Content starts

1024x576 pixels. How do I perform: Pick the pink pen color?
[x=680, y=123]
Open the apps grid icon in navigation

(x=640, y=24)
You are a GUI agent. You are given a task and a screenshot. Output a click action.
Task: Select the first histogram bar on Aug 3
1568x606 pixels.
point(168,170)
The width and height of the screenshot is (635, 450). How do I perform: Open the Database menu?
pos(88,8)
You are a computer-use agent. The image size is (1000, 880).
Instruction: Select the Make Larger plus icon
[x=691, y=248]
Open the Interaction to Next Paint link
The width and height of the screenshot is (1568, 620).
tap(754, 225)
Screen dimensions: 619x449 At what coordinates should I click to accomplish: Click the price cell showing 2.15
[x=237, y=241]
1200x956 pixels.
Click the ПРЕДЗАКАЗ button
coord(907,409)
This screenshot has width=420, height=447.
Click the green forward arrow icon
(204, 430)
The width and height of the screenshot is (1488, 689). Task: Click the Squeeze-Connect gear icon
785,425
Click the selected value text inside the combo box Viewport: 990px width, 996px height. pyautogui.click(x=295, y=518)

Content ends

Directions for this task:
Each line holding "agent" in the records should be copied out.

Answer to this problem:
You are a GUI agent. You are given a task and a screenshot. Output a click action.
You are a computer-use agent. The image size is (1000, 880).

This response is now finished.